Stored data
##########
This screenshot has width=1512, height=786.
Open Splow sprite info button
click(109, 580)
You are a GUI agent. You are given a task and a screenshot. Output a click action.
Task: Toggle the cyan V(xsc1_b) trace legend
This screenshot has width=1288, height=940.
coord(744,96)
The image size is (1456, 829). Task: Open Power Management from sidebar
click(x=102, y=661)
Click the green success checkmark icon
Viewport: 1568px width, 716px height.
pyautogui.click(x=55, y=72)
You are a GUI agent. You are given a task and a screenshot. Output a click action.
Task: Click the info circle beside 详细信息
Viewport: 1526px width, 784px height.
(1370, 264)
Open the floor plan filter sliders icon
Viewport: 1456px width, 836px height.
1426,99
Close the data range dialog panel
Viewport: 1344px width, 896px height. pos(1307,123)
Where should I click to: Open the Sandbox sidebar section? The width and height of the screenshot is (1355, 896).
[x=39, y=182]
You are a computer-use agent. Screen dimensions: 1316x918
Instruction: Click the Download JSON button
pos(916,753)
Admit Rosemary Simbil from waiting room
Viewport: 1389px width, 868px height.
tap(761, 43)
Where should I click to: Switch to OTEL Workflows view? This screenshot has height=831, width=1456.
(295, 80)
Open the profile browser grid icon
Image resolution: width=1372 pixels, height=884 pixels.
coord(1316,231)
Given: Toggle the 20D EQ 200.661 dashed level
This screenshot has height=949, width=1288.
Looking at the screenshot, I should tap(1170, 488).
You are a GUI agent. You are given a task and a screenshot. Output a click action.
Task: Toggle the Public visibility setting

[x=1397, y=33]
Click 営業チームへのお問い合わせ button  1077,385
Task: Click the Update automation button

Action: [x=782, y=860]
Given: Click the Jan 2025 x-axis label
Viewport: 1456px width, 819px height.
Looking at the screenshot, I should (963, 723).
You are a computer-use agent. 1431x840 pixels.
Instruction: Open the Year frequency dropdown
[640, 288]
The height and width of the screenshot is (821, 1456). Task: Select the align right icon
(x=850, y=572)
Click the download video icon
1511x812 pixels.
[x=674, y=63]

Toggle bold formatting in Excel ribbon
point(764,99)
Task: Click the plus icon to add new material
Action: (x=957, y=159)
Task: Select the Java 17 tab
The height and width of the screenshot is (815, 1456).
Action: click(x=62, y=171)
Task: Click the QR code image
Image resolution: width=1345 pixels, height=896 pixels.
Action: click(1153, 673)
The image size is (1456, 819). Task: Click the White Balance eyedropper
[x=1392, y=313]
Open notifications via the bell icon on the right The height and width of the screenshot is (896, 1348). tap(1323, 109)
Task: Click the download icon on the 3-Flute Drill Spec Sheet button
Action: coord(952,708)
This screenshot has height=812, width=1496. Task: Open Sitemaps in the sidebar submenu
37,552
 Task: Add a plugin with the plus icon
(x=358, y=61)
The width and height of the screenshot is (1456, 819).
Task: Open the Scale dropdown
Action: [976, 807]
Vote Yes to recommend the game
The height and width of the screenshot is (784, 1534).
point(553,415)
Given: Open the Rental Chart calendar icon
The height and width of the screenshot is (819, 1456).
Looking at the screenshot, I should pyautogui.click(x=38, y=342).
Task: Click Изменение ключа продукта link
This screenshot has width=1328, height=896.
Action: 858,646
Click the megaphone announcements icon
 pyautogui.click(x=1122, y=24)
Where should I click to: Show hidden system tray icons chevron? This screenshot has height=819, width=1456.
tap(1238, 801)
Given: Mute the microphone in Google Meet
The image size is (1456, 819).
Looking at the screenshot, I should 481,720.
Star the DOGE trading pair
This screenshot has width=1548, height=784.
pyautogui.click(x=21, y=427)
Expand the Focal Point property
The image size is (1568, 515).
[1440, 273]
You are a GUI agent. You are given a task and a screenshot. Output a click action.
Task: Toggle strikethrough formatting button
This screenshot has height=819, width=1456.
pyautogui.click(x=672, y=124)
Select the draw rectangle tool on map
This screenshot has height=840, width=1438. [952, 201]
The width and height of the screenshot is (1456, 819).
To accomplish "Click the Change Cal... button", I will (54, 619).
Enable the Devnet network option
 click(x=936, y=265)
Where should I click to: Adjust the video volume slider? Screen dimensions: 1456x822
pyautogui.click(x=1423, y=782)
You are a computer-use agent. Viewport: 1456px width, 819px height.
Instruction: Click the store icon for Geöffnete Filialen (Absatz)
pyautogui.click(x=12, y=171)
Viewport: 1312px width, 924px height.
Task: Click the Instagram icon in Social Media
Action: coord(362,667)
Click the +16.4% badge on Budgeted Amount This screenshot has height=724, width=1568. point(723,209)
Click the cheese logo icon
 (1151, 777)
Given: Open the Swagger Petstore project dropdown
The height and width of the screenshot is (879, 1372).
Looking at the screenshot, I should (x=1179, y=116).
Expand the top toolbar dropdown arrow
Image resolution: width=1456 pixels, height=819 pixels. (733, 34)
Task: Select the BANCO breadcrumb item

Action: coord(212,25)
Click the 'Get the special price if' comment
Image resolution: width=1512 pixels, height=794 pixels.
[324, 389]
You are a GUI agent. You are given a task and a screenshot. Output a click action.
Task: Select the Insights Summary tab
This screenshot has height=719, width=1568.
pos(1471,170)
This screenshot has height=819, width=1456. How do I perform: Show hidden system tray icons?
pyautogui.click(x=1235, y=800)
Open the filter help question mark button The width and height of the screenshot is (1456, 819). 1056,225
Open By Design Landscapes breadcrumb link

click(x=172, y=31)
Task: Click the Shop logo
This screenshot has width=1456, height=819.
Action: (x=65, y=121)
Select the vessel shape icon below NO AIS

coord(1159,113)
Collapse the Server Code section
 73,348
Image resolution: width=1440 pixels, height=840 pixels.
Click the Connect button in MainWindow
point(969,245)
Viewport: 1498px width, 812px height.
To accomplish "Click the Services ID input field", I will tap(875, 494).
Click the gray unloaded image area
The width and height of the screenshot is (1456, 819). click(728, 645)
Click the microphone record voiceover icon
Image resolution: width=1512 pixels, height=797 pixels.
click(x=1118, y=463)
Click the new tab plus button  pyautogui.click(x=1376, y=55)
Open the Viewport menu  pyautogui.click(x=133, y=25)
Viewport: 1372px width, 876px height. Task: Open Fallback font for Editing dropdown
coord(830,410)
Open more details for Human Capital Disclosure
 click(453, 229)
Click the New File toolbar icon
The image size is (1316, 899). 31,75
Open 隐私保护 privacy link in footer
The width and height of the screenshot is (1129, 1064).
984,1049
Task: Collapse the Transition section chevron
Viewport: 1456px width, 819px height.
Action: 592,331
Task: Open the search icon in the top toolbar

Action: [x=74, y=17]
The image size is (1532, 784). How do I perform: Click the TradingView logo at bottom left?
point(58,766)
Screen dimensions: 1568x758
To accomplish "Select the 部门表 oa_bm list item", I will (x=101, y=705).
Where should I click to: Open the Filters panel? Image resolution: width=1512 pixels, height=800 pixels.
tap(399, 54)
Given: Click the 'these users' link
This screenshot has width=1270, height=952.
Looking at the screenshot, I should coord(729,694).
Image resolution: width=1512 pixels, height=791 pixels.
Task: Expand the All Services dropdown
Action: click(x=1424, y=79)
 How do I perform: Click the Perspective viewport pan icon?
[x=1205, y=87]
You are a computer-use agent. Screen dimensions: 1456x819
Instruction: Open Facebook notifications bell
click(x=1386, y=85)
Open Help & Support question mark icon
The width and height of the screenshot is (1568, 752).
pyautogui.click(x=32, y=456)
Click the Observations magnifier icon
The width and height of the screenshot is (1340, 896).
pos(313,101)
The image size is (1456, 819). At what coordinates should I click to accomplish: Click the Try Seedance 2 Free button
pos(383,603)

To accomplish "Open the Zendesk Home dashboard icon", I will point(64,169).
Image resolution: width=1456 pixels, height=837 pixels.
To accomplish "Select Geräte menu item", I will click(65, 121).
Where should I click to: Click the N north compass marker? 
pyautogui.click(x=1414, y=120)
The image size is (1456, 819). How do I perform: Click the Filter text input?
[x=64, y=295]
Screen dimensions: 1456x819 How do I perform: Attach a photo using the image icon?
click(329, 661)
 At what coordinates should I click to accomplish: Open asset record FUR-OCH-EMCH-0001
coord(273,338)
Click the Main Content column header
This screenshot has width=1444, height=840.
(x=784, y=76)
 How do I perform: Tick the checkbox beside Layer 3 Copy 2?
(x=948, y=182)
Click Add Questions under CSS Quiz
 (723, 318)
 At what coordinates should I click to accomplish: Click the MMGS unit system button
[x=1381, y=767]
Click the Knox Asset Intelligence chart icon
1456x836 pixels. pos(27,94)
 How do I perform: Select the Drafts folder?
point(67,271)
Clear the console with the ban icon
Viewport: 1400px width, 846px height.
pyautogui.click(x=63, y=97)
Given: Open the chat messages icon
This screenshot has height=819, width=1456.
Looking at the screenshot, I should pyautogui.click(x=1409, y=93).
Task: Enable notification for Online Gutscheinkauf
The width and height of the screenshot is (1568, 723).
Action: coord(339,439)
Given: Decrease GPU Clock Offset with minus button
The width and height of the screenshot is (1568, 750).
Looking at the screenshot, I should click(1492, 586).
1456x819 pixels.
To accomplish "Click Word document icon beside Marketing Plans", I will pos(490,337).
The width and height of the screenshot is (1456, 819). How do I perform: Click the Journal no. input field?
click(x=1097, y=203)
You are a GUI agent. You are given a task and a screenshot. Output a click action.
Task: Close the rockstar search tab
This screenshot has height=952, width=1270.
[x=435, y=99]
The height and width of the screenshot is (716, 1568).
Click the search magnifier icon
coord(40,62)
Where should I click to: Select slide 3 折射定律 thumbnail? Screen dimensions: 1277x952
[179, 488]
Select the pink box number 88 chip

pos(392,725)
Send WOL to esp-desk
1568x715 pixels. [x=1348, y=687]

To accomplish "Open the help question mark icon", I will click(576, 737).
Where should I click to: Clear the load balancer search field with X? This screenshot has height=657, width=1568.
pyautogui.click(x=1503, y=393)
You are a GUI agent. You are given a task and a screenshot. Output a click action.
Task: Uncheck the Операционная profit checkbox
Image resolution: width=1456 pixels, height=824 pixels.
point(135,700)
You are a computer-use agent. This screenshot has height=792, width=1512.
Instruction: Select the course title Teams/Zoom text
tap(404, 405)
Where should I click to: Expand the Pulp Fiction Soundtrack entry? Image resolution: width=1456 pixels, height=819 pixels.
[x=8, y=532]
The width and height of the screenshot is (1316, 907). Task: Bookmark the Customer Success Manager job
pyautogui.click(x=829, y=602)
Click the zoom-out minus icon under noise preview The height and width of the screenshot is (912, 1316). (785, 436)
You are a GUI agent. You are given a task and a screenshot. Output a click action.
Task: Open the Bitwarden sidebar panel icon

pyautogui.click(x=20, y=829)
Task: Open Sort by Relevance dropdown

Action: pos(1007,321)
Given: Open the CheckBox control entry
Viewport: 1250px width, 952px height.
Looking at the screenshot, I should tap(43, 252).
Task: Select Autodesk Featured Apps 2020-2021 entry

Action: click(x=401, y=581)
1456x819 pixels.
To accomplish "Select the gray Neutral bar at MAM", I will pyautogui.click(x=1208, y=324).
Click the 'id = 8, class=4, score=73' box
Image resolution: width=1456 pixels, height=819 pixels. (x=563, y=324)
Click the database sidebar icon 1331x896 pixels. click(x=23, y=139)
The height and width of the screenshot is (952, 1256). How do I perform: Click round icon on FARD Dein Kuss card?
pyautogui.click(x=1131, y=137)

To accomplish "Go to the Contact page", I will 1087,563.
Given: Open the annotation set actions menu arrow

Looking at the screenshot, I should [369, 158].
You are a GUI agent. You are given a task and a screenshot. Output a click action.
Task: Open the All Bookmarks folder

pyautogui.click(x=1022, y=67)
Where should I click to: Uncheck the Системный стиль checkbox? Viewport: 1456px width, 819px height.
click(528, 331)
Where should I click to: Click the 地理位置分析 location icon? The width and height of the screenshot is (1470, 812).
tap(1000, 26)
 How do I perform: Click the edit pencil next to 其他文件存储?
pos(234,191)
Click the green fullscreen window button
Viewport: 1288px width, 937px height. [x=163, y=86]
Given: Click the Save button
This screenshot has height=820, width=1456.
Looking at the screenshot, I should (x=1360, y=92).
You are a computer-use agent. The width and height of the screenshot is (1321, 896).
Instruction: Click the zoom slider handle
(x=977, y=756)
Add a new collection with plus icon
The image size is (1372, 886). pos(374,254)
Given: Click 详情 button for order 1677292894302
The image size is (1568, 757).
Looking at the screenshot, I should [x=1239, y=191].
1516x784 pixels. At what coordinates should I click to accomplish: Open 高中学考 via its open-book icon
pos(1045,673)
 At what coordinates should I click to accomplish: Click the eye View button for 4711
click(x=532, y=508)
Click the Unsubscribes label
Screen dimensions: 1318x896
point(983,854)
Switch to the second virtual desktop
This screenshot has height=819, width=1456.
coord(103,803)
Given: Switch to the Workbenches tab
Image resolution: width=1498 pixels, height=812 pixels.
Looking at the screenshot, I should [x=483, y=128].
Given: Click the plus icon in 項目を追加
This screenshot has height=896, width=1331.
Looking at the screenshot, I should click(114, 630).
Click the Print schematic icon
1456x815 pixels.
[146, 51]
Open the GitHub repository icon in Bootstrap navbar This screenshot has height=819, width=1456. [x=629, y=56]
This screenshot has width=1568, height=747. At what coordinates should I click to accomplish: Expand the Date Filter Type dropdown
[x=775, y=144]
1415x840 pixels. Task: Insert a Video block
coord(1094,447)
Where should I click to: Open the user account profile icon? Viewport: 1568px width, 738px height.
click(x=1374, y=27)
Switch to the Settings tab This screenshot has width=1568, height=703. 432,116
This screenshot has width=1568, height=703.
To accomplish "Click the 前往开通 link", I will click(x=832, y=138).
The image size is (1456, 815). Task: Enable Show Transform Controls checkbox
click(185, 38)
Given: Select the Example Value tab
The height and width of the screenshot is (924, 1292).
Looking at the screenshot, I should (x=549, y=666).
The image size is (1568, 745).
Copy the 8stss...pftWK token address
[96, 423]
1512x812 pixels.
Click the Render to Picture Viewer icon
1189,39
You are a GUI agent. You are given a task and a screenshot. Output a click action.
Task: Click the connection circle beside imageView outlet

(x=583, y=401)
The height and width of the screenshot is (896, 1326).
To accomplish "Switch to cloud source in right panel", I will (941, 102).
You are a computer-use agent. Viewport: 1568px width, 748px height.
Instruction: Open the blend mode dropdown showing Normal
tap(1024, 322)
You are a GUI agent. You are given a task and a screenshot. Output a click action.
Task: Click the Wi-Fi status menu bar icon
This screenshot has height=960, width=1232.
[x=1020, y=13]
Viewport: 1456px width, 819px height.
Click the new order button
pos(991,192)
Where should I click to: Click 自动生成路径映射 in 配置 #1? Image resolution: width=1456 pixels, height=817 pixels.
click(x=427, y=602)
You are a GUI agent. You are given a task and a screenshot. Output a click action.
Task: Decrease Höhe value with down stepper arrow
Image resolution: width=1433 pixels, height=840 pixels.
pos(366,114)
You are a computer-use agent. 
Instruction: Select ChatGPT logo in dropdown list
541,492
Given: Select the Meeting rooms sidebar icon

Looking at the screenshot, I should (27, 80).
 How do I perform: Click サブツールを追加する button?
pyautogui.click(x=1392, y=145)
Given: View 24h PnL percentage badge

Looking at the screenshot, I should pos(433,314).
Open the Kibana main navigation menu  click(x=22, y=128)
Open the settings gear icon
##########
■ **Activity**: Given the records above, restate word for word only the lines starting at the one with "Where should I click to: Switch" and ending at the one with "Click 営業チームへのお問い合わせ button".

■ **Exercise solution**:
Where should I click to: Switch to OTEL Workflows view? This screenshot has height=831, width=1456.
(295, 80)
Open the profile browser grid icon
Image resolution: width=1372 pixels, height=884 pixels.
coord(1316,231)
Given: Toggle the 20D EQ 200.661 dashed level
This screenshot has height=949, width=1288.
Looking at the screenshot, I should tap(1170, 488).
You are a GUI agent. You are given a task and a screenshot. Output a click action.
Task: Toggle the Public visibility setting

[x=1397, y=33]
Click 営業チームへのお問い合わせ button  1077,385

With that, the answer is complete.